Shledge wrote:Eurorack seems to have a weird thing where it's cheaper modules are well built and are pretty good, while some more expensive modules start to falter with issues like wobbly knobs etc.
By "more expensive" combined with "wobbly knobs" I'm guessing you're aiming at digital modules that use encoders. The "wobbly knobs" thing is mostly due to the use of less costly digital encoders. I really do not like "cheap" feeling encoders/wobbly knobs either, which prevents me from buying things such as the 0-Coast and other wobbly modules. But again, that goes back to the use of encoders rather than potentiometers, and digital designs use encoders for the most part. So it's more about a choice of digital vs analog. Many times some of these companies espouse designing products down to cost, rather than up to good functionality. I had a Novation Impulse keyboard controller that used such loose/wobbly knobs if you blew on them they'd change settings. Kidding aside, all I had to do was ~tap~ on the panel with one fingertip and the settings of nearby encoders would change values. I sold that, went with a Kurzweil PC3A6, now I have the most well built controller/digital synth I've ever owned. Great feeling controls. Very solid construction. Heavy!
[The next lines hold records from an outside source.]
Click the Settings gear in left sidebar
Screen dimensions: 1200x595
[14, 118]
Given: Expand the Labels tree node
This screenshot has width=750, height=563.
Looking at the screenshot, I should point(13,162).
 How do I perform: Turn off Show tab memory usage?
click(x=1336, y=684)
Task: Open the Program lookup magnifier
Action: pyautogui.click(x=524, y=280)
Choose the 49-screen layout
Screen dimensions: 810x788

Shledge wrote:Doepfer and Ladik modules are built like tanks, and I can personally attest to the longevity of Doepfer modules, having owned most of mine for over 10 years. Completely through hole too in most cases, making any potential repairs or mods easy.
Absolutely agree! But those of us in the Doepfer camp aren't using the Kewl Kidz stuff ... isn't Doepfer looked at nearly the same as 5U among the Euro crowd these days? Plain and boring?
strangegravity wrote: ....I'll throw Pittsburgh on the list of built like a tank and inexpensive.
Yea .... Pittsburgh
Pittsburgh (so to speak) and not the "Life forms" stuff that appears as though it is an entirely different brand. The original Pittsburgh module designs (the ones with the logo that looks like Dymo labels) are my favorites among their lineup. The deeply embossed/stamped (everwhat) brand name along with the general fabrication ethos is very appealing to me. But I am a little biased on that type of look. Um ... more than a little, actually. My preferences for that are satisfied in my DIY efforts by Front Panel Express ... engraved and infilled ... sick!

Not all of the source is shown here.